### Your instructions
Write out the line with "Task: Open the Keyboard Handler dropdown" and every later line through the end of the data below, exactly as given, with no pictures in the copy.

### Data for this task
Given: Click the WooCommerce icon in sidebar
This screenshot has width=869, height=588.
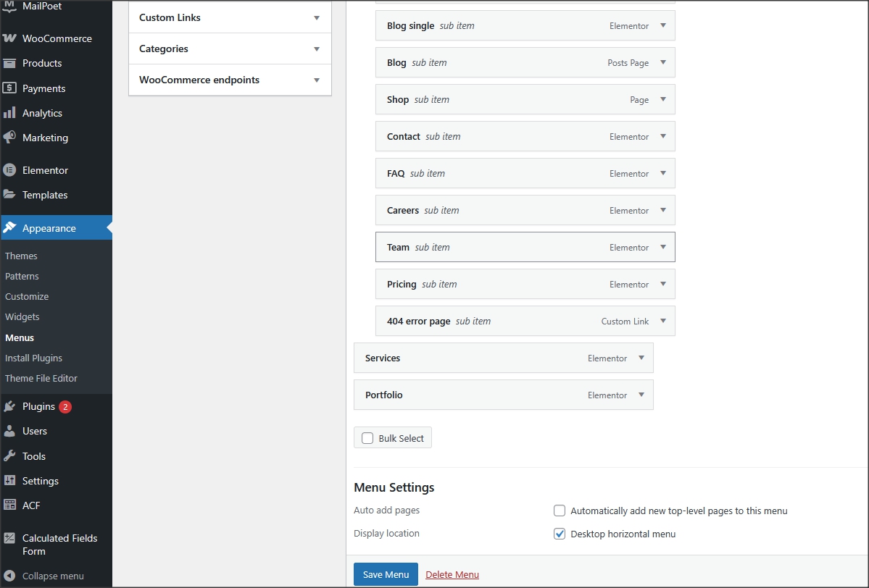Looking at the screenshot, I should click(x=9, y=38).
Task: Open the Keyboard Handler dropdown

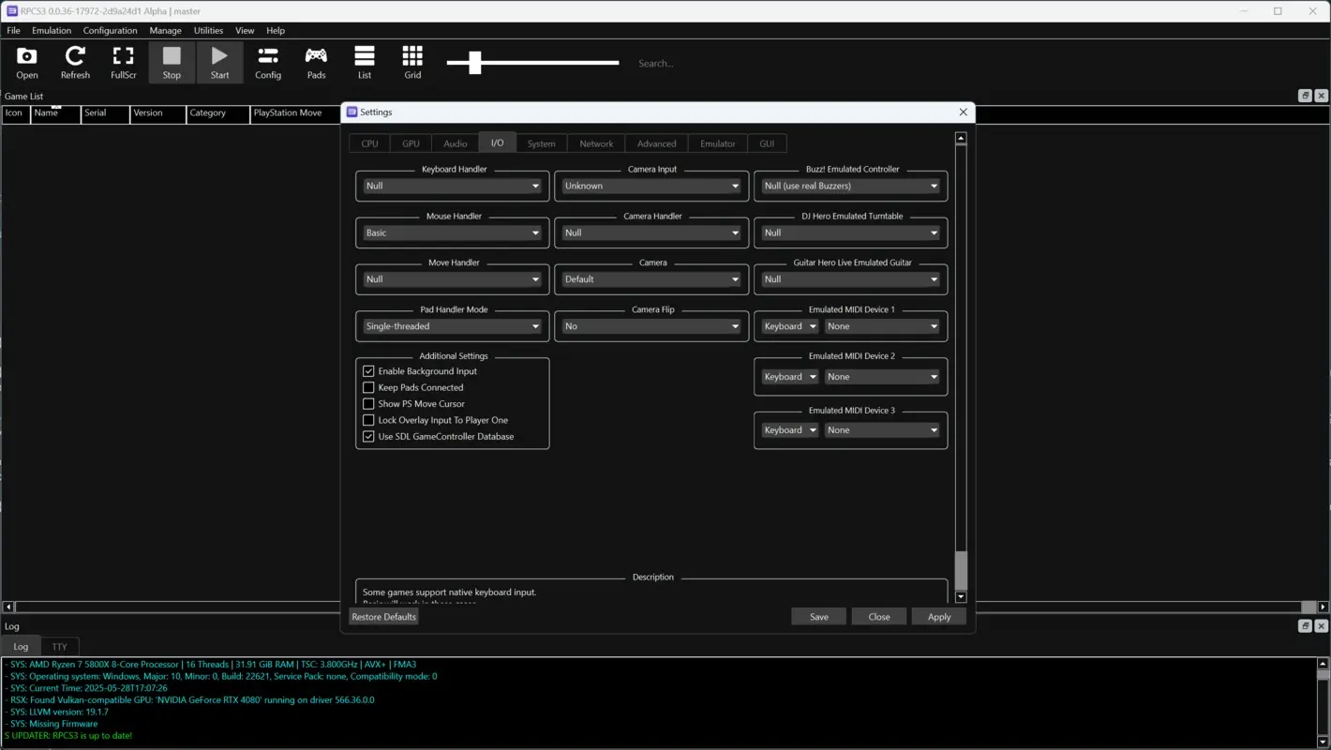Action: click(x=452, y=186)
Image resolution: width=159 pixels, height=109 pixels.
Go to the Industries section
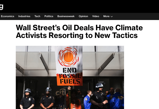24,16
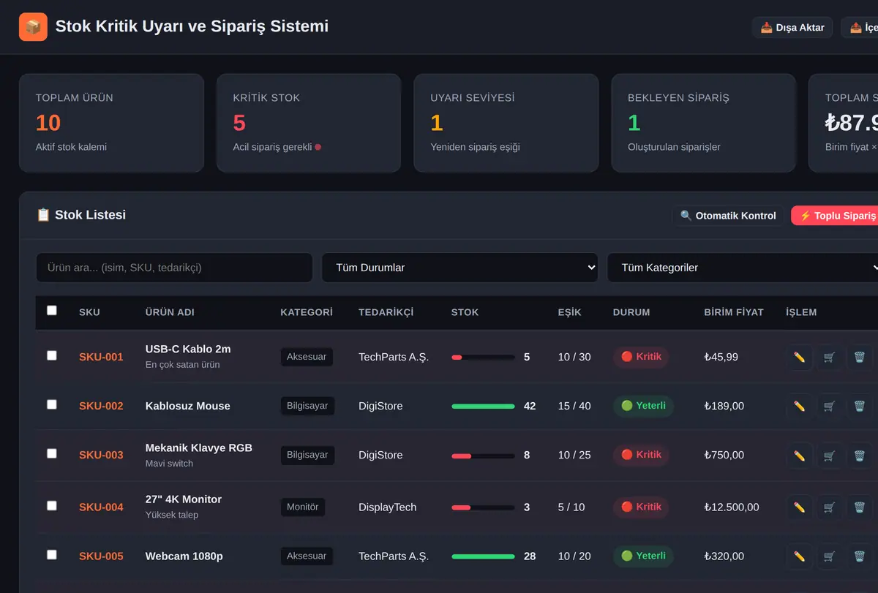Edit SKU-005 with the pencil icon
This screenshot has height=593, width=878.
[799, 556]
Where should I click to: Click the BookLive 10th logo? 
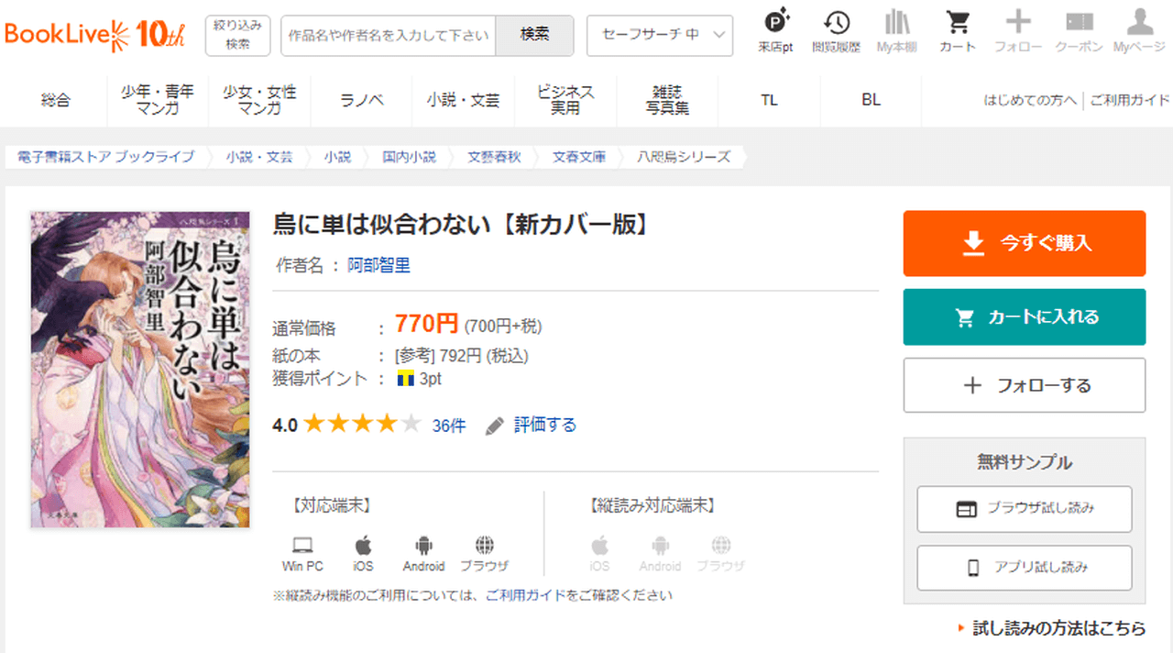click(x=94, y=35)
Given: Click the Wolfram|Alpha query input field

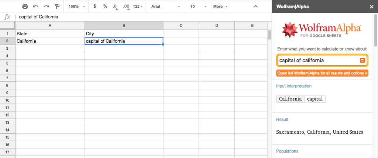Looking at the screenshot, I should click(x=317, y=60).
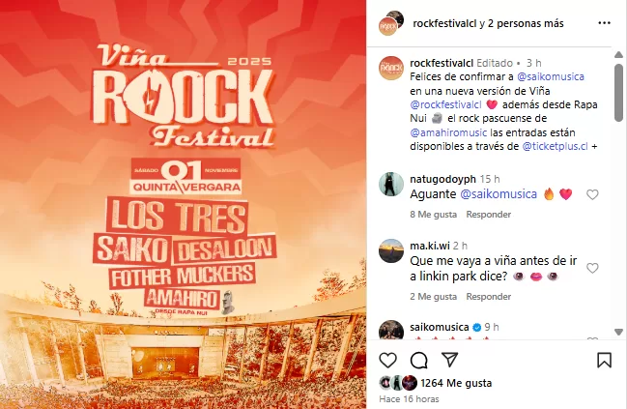Viewport: 627px width, 409px height.
Task: Expand the caption with the plus sign
Action: [594, 146]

### Solution below
Task: Open the Keyboard Handler dropdown

Action: click(x=452, y=186)
Image resolution: width=159 pixels, height=109 pixels.
Go to the Industries section
24,16
Edit SKU-005 with the pencil icon
This screenshot has height=593, width=878.
[799, 556]
Where should I click to: Click the BookLive 10th logo? 
click(x=94, y=35)
Given: Click the Wolfram|Alpha query input field

Looking at the screenshot, I should click(x=317, y=60).
Viewport: 627px width, 409px height.
Task: Expand the caption with the plus sign
Action: [594, 146]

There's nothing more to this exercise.